Most disturbing of all was the shipping to the prison camp of an 89-year-old man with double incontinence and advanced dementia. Reporters had revealed some of this before – but these documents still revealed much, and provided much-needed hard evidence to support public claims.
It is for these releases – published at the same time by four of the world’s best newspapers (the Guardian, Der Spiegel, the New York Times and Le Monde) as well as in part by The Bureau of Investigative Journalism (my current employer) – that Assange is facing trial.
Much of what Assange has done since the Manning leaks is ethically, morally and legally dubious. Some wonder whether his 2016 publication of hacked emails from the Hillary Clinton campaign was a deliberate and knowing collaboration with the Russian state, which hacked them, though no one has offered public evidence of such.
Others note that Assange later published the source code of CIA hacking tools, in effect giving cyberweapons to the world. Still others point out his shameful conduct in relation to a different extradition case – when Sweden sought him to answer for two credible allegations of rape, from women who had previously been his supporters.

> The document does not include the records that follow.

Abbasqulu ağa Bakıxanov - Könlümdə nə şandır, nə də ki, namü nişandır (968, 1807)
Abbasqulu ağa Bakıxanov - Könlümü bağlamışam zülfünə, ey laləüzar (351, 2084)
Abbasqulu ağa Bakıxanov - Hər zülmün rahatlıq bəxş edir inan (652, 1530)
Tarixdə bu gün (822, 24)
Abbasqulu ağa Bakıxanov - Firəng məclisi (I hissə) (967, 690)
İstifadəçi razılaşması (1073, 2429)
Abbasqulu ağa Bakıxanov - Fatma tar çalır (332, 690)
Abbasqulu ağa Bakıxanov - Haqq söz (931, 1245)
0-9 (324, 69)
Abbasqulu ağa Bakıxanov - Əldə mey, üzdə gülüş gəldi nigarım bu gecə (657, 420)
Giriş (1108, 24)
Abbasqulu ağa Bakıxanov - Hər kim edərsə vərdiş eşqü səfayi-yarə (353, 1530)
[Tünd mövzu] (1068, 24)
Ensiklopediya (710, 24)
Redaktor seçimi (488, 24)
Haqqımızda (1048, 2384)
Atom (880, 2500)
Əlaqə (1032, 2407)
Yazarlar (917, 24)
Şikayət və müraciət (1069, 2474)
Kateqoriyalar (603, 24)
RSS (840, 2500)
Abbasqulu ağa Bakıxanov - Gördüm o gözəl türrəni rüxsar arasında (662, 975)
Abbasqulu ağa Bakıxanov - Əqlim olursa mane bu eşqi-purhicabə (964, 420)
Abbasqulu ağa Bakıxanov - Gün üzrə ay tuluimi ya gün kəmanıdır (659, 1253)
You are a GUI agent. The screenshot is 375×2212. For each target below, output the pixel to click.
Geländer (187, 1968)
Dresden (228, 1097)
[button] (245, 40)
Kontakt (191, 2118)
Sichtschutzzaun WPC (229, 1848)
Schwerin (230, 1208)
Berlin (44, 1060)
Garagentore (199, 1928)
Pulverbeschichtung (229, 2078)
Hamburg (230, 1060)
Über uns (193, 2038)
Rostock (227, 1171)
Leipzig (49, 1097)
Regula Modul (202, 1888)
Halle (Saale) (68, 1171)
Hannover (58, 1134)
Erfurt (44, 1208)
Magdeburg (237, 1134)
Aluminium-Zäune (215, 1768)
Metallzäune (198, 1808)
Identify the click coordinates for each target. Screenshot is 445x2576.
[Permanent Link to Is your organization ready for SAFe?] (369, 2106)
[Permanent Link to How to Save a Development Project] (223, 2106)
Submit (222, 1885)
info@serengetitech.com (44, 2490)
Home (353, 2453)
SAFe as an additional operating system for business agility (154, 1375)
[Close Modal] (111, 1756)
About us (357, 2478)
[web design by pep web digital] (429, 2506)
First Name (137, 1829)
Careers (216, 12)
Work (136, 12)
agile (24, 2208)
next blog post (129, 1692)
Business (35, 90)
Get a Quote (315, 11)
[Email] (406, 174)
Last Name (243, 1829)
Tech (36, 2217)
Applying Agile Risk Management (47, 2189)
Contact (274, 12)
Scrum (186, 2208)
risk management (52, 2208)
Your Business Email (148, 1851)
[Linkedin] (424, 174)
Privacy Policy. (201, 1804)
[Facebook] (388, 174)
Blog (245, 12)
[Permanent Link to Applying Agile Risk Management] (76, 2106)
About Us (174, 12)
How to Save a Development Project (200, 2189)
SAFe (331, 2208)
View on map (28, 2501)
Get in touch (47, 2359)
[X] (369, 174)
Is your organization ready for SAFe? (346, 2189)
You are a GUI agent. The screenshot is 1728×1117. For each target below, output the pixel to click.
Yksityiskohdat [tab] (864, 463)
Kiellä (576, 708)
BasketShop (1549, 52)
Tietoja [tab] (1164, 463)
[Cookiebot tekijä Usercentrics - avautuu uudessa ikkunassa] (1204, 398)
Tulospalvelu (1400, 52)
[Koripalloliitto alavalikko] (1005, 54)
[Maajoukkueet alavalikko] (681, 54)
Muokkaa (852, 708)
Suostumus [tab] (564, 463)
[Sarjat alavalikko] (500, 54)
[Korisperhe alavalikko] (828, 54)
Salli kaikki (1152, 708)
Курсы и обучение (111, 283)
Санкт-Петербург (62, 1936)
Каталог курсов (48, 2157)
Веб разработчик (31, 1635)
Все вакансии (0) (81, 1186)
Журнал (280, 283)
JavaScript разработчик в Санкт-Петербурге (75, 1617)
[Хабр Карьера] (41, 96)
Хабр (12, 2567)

It is not for any of these that the US was seeking Assange, though. They were prosecuting him for the publications listed above. This was a dangerous precedent for press freedom.
Assange has often made it difficult to take his side. None of that changes the strength of his moral case: his prosecution was dangerous and unjust.
Now it is over. Yet neither side can really call this a win. What a costly waste, in more ways than one, all this has been.